EU-Wahl: NEOS will EU-Verfassungskonvent

NEOS fordert nach der Wahl zum Europaparlament die Abhaltung eines Verfassungskonvents. „Europa braucht Identität, Europa braucht eine Verfassung“, und hierfür brauche es Partizipation, erklärte Parteichef Matthias Strolz heute in der neu gestalteten „NEOSphäre“ in Wien-Neubau. Auch bei der Listenerstellung für die EU-Wahl setzt die junge Partei wieder auf Bürgerbeteiligung.

Das Pressegespräch fand in den „gepimpten“ - so Strolz - Parteiräumlichkeiten statt. Viel Glas wurde dabei verwendet, Büros, so transparent wie die Partei, meinte Vorstandsmitglied Michael Schuster.
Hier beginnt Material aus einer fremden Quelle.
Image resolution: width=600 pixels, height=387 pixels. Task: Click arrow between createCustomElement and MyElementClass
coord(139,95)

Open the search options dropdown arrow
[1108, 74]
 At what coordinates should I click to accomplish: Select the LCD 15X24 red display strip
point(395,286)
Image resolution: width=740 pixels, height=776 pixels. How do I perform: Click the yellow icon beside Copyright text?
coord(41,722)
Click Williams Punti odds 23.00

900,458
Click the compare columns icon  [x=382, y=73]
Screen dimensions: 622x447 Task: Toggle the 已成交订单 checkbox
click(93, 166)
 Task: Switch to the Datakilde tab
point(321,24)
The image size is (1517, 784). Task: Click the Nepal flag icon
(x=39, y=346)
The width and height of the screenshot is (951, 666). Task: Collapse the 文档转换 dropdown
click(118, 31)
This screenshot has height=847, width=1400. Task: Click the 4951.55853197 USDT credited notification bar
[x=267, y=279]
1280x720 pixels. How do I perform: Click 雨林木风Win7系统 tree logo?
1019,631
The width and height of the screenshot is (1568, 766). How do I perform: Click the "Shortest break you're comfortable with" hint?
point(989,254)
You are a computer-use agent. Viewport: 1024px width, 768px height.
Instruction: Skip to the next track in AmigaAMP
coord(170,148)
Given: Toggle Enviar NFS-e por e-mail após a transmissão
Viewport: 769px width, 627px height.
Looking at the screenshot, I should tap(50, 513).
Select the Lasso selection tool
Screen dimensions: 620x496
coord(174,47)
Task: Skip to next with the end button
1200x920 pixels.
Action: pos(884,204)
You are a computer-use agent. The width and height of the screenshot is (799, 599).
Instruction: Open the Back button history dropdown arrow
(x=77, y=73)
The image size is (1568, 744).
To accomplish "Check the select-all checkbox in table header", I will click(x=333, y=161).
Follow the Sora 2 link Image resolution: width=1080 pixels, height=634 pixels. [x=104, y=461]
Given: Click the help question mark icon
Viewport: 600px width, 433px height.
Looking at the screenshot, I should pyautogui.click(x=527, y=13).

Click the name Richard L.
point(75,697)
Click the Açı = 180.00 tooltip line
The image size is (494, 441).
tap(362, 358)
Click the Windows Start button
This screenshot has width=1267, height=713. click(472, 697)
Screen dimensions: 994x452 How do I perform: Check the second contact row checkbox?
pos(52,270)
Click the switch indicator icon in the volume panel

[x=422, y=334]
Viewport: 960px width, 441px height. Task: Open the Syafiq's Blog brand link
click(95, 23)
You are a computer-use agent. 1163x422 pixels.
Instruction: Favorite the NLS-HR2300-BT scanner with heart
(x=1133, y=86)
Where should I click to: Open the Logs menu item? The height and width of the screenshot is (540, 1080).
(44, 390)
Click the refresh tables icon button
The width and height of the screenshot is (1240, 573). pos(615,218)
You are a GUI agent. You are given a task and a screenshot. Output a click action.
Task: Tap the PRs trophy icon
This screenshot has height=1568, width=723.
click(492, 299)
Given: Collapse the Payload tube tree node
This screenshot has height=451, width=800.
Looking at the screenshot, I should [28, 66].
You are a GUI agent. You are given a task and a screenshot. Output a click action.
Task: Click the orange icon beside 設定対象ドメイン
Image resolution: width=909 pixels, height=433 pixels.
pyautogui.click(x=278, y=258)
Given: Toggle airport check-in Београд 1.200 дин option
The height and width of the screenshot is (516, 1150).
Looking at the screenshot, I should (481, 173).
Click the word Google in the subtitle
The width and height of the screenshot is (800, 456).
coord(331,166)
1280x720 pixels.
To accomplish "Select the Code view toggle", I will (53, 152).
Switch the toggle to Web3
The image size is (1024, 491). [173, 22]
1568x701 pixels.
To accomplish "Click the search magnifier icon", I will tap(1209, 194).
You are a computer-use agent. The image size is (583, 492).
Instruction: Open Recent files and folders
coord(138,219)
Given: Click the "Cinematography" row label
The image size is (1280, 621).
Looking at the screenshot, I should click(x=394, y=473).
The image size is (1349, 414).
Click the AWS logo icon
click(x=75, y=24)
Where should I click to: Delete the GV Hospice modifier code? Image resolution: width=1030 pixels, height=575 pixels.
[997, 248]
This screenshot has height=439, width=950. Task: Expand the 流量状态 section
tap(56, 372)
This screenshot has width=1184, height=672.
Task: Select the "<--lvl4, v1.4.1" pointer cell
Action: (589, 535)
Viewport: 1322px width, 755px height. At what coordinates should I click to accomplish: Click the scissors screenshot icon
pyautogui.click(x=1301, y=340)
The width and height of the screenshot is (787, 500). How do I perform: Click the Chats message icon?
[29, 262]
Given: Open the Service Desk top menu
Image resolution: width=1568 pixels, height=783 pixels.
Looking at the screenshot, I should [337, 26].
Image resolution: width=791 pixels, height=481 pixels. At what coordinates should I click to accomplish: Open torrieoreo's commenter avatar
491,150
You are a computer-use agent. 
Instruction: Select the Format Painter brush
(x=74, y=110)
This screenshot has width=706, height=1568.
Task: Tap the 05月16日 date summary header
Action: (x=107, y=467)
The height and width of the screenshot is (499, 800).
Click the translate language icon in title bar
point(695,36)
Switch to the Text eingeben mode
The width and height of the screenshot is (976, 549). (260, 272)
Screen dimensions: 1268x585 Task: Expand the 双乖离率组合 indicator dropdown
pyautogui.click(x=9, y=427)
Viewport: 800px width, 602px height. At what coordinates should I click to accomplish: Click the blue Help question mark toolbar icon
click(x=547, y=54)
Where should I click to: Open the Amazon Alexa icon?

Nach der Aufbauarbeit konzentriert sich NEOS nun auf die Wahl zum Europaparlament am 25. Mai.

Onlinevorwahl bis 7. Februar

„Das, was wir inhaltlich fordern, müssen wir vorhüpfen“, verwies der Klubobmann auf den Partizipationsprozess zur Listenerstellung. „Bürgerbeteiligung ist unsere DNA“, so auch der Digital Stratege Schuster. Laut seinen Angaben nahmen bereits über 1.400 Bürger an der Onlinevorwahl teil, pro Tag gebe es 80 bis 120 Registrierungen. Bis Ende der Onlinevorwahl am 7. Februar hofft er auf 5.000 Teilnehmer.

„Wir sehen uns als Insel des Neuen. Wenn man Schwungmasse aufbauen will, muss man sich vernetzen“, stellte Strolz fest. Er und Stellvertreterin Angelika Mlinar sind daher auch am 1. Februar in Brüssel beim Gipfel der EU-Liberalen (ALDE), wo die gemeinsame Doppelspitze für die EU-Wahl Guy Verhofstadt und Olli Rehn ins Rennen geschickt wird. Im April reist Strolz auch wieder nach Island - dem „Leuchtturm an Partizipation und Innovation“ -, um NEOS vorzustellen.